Last week we shared a post from VOA intern Matthew Kopfer, who talked about common mistakes Russians make when learning English, and why some of them are very funny to Americans.
Since then, some of you have shared your own funny mistakes, or ones you’ve heard your friends make. Sure, no one likes to make a mistake, but being able to laugh at yourself when it happens makes learning way more fun!
Once a road in a rural township was under construction and it was supposed to be asphalted. While US military convoy crossing the area, the road was blocked. The American Soldier asked his interpretor that why the is blocked, the interpretor doesn’t understand how to tell the word asphalt, he translates the word “Pukhtan” from his native language which means cooking. He respond his U.S soldier that “A road company is cooking the road”.

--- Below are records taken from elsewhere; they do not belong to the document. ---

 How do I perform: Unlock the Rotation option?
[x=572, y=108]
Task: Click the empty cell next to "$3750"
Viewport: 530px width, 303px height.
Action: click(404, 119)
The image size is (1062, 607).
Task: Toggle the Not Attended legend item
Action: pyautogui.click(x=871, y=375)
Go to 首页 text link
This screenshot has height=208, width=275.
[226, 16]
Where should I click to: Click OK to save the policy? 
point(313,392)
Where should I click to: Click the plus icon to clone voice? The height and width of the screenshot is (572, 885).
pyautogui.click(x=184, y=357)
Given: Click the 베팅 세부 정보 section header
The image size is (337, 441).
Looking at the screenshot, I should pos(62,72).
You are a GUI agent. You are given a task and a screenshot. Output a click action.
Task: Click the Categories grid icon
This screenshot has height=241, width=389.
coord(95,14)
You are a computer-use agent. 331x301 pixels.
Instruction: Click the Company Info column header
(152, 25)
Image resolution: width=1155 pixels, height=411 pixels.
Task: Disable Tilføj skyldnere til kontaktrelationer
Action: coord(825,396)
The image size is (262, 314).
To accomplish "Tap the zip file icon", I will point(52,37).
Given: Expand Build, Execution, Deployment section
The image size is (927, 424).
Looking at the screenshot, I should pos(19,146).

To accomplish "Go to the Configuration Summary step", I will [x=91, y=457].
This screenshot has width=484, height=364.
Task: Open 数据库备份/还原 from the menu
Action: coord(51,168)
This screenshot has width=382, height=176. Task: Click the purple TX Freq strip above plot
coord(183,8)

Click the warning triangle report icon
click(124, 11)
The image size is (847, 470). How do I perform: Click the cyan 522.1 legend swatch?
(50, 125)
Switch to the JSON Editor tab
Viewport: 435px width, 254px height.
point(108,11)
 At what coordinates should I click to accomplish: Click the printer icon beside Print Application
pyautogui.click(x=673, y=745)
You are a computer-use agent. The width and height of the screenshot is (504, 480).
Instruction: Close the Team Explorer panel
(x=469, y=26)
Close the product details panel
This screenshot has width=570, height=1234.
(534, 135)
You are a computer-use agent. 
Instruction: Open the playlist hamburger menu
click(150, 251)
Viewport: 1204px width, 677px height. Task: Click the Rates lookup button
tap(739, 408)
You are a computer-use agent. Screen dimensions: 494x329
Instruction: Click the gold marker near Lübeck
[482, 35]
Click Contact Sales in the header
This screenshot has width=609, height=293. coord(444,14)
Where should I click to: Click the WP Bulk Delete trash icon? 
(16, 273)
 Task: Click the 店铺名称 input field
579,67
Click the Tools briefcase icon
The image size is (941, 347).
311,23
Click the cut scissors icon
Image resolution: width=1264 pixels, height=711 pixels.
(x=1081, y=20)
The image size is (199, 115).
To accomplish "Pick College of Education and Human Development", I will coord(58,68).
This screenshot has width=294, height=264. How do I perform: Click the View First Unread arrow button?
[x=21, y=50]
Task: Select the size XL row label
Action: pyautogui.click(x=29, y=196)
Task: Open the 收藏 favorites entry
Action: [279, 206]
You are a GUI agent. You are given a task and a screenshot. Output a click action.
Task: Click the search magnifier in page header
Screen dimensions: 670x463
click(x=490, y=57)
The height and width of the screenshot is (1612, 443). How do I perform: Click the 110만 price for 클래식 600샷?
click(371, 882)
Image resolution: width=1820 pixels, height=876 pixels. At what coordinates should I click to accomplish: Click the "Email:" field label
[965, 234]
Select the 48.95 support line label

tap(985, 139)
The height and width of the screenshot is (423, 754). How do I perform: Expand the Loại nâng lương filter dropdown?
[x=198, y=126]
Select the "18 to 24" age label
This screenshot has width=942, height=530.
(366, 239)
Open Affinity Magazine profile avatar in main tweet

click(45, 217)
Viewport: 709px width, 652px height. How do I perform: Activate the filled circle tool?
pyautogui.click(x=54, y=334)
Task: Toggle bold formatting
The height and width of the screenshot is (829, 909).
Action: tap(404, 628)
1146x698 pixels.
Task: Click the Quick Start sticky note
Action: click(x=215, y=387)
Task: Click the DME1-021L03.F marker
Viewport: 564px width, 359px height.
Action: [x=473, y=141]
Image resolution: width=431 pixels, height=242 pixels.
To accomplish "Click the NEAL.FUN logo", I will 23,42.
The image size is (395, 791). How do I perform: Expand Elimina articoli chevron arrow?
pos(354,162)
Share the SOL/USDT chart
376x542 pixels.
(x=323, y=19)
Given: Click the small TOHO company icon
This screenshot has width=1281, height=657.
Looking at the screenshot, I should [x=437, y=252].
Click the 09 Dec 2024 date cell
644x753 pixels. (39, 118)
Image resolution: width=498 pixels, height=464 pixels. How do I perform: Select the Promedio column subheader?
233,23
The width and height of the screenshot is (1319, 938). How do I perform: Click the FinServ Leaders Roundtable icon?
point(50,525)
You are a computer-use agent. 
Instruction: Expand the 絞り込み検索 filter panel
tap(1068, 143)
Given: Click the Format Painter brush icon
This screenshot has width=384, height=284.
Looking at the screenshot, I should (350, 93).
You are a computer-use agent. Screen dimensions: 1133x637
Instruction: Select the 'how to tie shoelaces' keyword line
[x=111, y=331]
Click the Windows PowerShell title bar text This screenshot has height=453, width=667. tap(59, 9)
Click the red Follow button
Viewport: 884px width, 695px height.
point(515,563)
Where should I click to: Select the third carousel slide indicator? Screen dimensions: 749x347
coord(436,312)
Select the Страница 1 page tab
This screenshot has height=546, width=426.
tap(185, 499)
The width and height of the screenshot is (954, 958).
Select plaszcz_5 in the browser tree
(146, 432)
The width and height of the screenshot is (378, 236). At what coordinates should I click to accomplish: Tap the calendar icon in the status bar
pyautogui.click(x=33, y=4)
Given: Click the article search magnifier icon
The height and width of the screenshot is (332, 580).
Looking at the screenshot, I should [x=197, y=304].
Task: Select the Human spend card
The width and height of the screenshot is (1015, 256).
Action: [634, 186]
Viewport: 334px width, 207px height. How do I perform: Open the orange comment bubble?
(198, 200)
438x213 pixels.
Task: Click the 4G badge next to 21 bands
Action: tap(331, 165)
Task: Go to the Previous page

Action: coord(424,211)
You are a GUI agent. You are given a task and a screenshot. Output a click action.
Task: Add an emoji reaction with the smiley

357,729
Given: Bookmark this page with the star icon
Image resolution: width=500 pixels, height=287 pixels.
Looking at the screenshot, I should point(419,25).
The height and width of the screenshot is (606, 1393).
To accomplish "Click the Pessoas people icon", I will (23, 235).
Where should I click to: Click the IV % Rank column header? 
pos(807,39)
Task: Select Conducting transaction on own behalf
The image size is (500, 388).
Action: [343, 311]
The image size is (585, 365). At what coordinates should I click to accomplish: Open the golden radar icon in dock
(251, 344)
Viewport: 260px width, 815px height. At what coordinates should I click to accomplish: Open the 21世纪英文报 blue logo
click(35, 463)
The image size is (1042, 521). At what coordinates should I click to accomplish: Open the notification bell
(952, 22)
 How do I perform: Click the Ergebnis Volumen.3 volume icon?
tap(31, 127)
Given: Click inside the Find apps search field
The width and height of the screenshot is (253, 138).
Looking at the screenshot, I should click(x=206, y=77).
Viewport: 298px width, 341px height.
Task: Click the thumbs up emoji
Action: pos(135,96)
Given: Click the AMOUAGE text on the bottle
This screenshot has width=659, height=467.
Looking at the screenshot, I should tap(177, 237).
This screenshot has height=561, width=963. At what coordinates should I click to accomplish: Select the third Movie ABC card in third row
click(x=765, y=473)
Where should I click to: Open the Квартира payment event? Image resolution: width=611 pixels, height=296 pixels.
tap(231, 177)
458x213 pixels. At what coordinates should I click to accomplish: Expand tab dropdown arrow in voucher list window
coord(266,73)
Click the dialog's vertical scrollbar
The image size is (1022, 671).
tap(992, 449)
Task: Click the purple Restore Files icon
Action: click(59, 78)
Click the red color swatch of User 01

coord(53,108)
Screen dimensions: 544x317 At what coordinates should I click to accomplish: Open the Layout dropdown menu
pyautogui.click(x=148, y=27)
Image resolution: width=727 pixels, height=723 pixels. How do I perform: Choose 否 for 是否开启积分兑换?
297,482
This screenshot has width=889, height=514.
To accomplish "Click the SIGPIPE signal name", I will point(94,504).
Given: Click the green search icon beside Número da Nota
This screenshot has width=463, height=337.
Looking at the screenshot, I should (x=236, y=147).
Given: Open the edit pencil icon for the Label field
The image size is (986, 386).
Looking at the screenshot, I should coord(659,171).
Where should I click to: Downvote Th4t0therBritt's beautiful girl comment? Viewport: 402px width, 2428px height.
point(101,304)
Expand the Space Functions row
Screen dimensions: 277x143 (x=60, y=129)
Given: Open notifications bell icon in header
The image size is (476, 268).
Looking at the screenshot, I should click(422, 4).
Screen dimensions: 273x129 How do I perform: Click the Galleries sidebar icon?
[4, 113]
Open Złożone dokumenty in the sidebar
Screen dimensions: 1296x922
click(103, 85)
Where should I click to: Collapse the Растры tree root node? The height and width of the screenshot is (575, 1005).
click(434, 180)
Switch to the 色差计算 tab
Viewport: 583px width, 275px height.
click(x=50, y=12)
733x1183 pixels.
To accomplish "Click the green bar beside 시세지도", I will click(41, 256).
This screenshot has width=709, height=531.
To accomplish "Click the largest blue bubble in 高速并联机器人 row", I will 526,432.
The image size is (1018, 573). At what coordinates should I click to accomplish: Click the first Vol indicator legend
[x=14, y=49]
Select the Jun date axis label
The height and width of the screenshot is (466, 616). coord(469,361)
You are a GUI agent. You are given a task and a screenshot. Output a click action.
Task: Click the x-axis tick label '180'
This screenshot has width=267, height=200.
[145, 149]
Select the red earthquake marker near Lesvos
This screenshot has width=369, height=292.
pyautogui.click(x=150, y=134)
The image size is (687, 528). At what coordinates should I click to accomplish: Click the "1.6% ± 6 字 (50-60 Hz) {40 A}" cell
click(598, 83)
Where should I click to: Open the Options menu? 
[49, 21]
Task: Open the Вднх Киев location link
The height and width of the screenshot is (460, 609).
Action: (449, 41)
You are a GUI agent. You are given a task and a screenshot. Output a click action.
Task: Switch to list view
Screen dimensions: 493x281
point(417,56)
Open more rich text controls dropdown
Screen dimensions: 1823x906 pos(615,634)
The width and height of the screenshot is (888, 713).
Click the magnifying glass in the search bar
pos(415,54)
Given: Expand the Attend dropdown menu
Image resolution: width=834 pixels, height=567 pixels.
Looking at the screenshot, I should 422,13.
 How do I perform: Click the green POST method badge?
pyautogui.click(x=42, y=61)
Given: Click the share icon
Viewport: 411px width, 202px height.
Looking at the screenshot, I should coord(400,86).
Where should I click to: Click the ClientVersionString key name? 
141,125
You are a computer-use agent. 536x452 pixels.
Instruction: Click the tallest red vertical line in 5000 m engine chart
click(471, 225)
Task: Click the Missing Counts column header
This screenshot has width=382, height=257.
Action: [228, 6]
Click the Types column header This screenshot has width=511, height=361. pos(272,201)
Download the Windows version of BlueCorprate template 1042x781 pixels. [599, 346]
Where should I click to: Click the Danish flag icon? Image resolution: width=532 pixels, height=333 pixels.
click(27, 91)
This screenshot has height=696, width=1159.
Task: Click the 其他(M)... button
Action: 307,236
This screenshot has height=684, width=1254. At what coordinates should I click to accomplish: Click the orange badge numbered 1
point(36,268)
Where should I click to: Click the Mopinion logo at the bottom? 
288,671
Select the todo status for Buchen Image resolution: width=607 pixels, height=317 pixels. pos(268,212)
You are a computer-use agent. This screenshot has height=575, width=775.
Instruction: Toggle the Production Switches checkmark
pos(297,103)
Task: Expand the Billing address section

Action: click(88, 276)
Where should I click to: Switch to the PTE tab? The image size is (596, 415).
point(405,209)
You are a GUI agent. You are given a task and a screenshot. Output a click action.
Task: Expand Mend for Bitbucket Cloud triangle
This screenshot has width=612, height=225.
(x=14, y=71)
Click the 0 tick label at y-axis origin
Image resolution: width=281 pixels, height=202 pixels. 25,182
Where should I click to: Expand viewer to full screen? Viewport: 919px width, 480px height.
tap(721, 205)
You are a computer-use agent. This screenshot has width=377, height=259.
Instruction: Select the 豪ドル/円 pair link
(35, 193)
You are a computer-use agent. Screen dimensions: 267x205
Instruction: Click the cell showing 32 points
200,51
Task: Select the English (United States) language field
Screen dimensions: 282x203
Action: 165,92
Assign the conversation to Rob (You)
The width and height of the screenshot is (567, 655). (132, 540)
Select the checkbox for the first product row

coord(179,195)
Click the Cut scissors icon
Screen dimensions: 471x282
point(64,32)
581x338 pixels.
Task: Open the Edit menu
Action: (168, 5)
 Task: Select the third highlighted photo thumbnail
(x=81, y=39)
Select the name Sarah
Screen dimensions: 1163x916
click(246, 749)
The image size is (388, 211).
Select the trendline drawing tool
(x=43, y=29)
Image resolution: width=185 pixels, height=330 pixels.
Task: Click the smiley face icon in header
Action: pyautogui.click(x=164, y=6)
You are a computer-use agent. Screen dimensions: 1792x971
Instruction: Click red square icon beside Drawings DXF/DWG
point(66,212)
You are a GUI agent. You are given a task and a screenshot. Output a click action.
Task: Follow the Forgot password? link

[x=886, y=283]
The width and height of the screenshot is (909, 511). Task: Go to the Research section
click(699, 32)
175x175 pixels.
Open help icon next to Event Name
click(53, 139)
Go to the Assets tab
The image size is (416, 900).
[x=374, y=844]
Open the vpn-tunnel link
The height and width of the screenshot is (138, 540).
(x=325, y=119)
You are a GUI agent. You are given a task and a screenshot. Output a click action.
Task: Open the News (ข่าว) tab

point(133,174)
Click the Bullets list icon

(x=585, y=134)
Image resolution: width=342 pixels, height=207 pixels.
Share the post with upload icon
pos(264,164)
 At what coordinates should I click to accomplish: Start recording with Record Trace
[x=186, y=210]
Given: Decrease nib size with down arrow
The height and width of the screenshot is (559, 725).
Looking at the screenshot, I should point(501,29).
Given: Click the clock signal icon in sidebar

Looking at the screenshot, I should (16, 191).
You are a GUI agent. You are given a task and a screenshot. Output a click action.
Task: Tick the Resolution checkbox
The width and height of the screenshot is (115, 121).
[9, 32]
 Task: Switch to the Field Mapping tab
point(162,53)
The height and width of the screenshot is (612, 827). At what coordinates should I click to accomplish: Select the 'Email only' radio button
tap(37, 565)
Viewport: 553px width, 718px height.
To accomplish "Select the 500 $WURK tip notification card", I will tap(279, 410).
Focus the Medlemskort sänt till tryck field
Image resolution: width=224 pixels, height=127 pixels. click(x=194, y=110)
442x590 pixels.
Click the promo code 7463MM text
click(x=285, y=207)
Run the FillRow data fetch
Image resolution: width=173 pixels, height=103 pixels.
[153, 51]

Once in Germany, our friend wanted to invite us to a party, final party. and he used word finishing party
Yosra told a story about a receptionist who asked his American client where he should “bark” his car (meaning to say park). The client told him to bark anywhere he wanted, and the receptionist parked the car anywhere – where it was then picked up by the police:
whene the director of the hotel know the story from the client who complained ofcourse he fired the boy who cannot diffrenciate between park and bark
A similar discussion has been going on at ExchangesConnect (connect.state.gov), where people who have done exchanges in the US or from the US to another country have been sharing their embarrassing stories of cultural miscommunications. Here’s one of my favorites:
I still remember the time I was with one of my Czeck friends in American High School..where there was a trend of students asking others “whats up”… So, once someone asked us “whats up”..and my Czeck friend abruptly replied “CEILING”
If it happens to you, just remember this advice from blogger Jose Navarro:
Mispronouncing some words when you’re with friends is funny most of the times … Guess what? People like people that make them smile!
Here’s one that happened to me when I was abroad in France. I was taking a dance class that was supposed to last an hour. It ran long, and I couldn’t remember how to politely tell the teacher that I had to leave. So I ran over to my bag to pull out my French dictionary (a little electronic thing that looked a bit like a Gameboy) and figure it out. The teacher caught me and scolded me for taking out my cell phone during class. When I said that it was actually a dictionary, of course he asked what word I was looking up. I felt terrible and blushed really hard as I had to admit to him that the word was “se terminer” (to end, as in, when is this class going to end).